== Exercise task 1 ==
Revise the article on managing your boss, giving the stretch from "2. Stay calm" through "level-headed and reasonable." with "chaos" changed to "turmoil".
== Exercise task 2 ==
In the article on managing your boss, what should you have ready whenever you bring a problem to your boss?
== Exercise task 3 ==
Condense the paragraph of the article on managing your boss that opens with "2. Stay calm even when" into a short bulleted list that keeps its main points.

== Text extract ==
━━━━━━

We spend most of our waking hours at work, and if your relationship with your boss is a difficult one, it makes all those hours arduous.
Some people approach the situation by gritting their teeth and toughing it out, but it's hard to do good work under those circumstances.
Others engage in manipulation and games, but that turns out badly more often than not, and it takes an ethical toll.
Being the best we can be at work is largely a matter of successfully managing our relationships--including our relationship with the boss.
What it takes is smart habits and effective skills. Here are some smart nonmanipulative ways to effectively manage not only your boss but those you lead:
1. Be a problem solver, not a problem creator. Problems will always be with us, but sometimes the easiest way to solve a problem is to first stop participating in it. A good problem solver is someone who doesn't create drama or adds to the crisis. Work to never bring a problem to your boss without at least one good strategy for dealing with it. At the heart of great leadership and successful management is being the best problem-solver you can be.
2. Stay calm even when everything around you is in a state of chaos. When everything is falling apart and breaking down, the last thing you want to do is lose your cool. It is easy to be great when things are calm but if you truly want to stand out, the smart thing is to learn to be calm in the chaos. When everybody else is losing their temper or showing their irritation, the smartest thing to do is to keep your reaction level-headed and reasonable.

━━━━━━

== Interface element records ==
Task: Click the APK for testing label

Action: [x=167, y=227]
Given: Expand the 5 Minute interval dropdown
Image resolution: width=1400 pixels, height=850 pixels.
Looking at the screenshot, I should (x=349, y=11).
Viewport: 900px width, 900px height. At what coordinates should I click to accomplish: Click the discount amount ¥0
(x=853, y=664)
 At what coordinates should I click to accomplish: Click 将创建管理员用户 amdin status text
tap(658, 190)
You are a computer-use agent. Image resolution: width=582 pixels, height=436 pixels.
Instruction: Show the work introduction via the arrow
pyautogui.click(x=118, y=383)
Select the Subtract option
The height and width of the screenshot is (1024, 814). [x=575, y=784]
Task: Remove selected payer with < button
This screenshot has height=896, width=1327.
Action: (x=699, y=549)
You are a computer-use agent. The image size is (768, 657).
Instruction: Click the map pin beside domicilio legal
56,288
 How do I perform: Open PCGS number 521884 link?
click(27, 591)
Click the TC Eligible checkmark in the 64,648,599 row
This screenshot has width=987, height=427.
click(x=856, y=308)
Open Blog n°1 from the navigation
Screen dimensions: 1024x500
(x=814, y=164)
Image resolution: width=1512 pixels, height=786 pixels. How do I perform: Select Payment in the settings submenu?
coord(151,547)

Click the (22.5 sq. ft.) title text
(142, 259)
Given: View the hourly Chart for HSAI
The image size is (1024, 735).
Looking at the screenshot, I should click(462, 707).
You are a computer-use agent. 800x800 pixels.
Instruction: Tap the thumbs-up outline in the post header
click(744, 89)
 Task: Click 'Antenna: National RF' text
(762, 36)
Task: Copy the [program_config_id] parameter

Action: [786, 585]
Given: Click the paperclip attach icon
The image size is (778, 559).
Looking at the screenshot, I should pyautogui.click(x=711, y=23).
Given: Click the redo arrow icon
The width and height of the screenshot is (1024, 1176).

━━━━━━

== Reply 1 ==
2. Stay calm even when everything around you is in a state of turmoil. When everything is falling apart and breaking down, the last thing you want to do is lose your cool. It is easy to be great when things are calm but if you truly want to stand out, the smart thing is to learn to be calm in the turmoil. When everybody else is losing their temper or showing their irritation, the smartest thing to do is to keep your reaction level-headed and reasonable.

== Reply 2 ==
At least one good strategy for dealing with it.

== Reply 3 ==
- Stay calm even when everything around you is chaotic.
- Don't lose your cool when things fall apart and break down.
- Being great when things are calm is easy; to stand out, learn to be calm in the chaos.
- When others lose their temper or show irritation, keep your reaction level-headed and reasonable.